### What you are asked to do:
Copy out word for word the stretch from the line containing "You are a GUI" through the end of the rows below. Leave the pictures out of your answer.

start Recorded data

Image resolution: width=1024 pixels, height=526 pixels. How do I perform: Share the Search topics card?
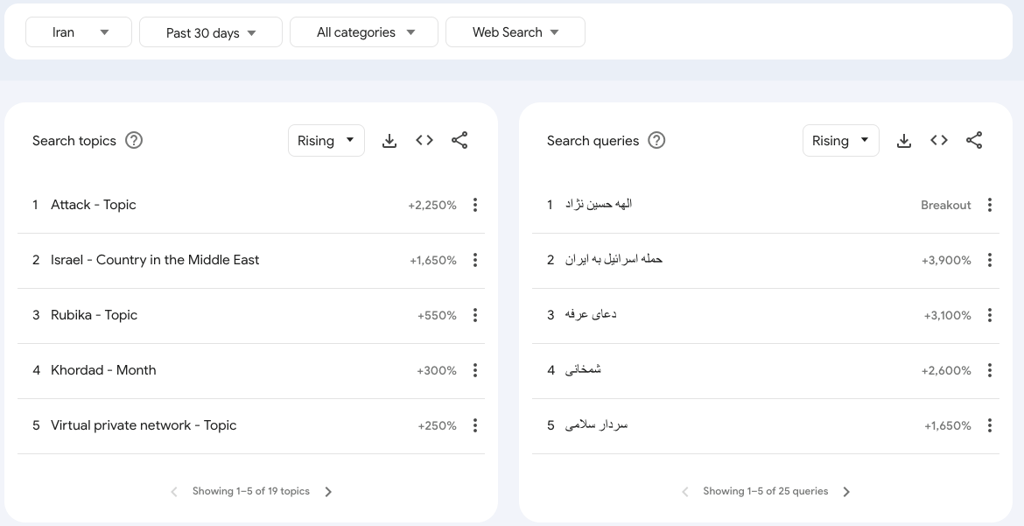[460, 140]

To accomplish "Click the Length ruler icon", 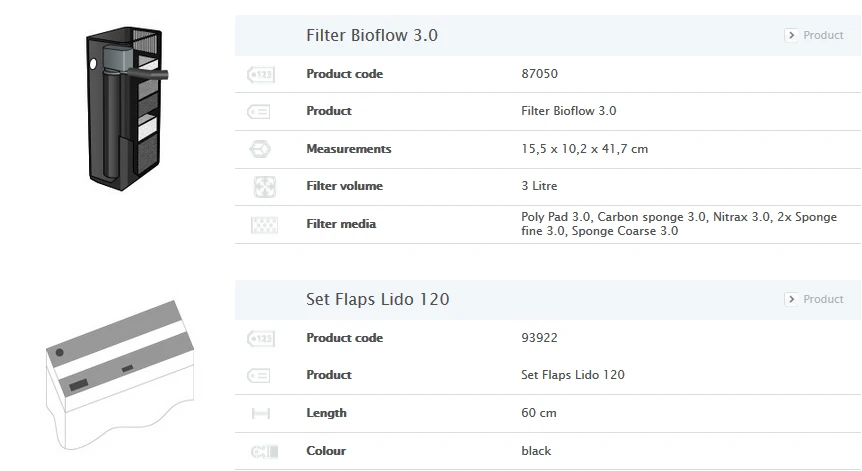I will pyautogui.click(x=261, y=413).
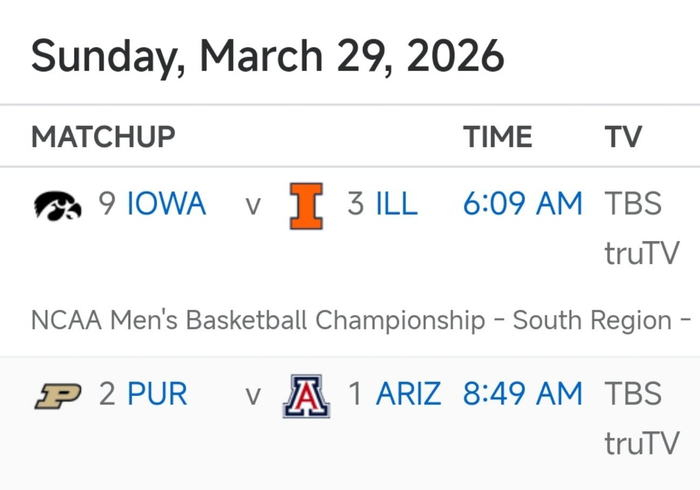The width and height of the screenshot is (700, 490).
Task: Open the PUR team link
Action: point(157,394)
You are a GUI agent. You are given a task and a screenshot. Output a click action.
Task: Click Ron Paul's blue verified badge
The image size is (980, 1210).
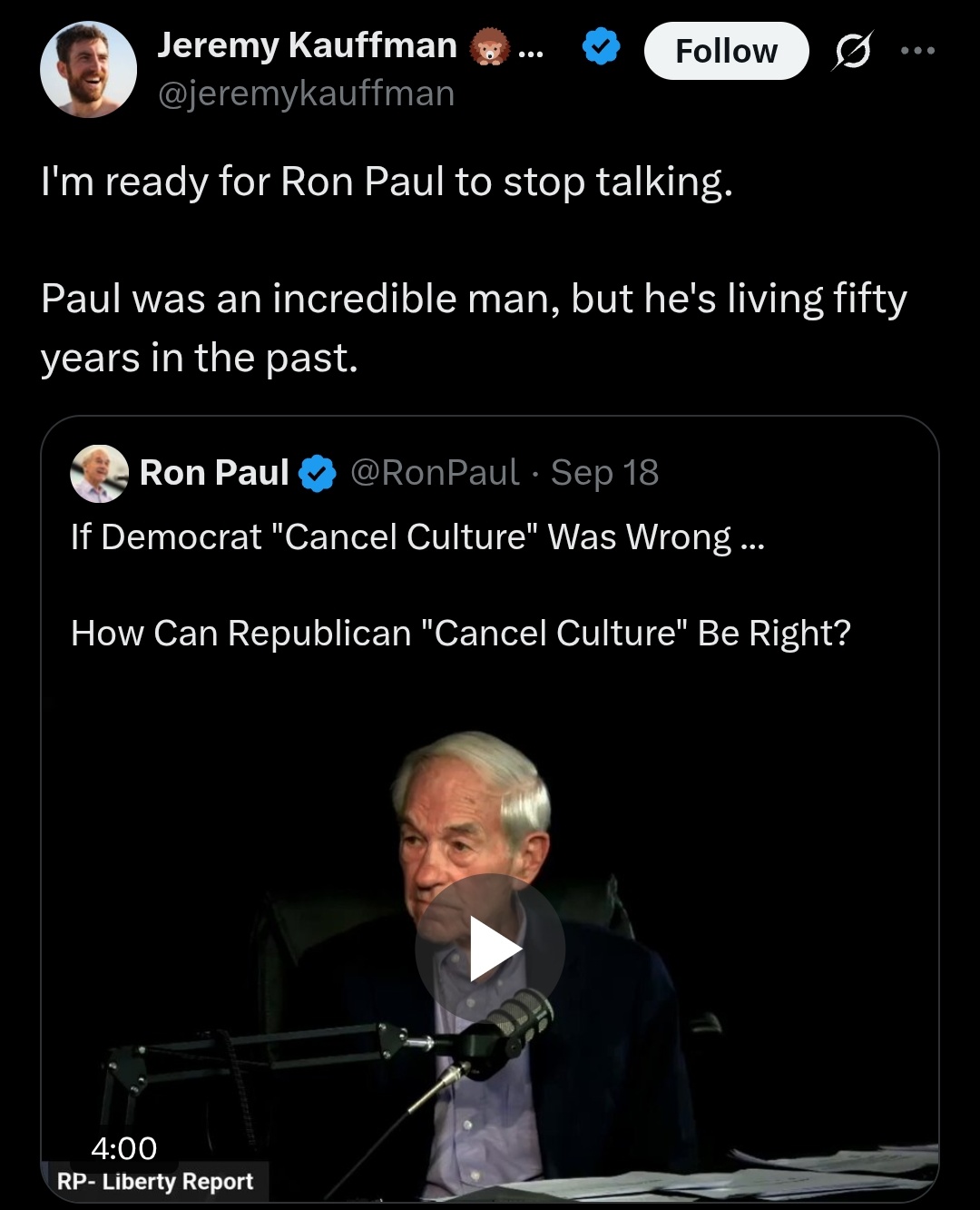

end Recorded data

### Problem solution:
You are a GUI agent. You are given a task and a screenshot. Output a click action.
Task: Click Ron Paul's blue verified badge
The image size is (980, 1210).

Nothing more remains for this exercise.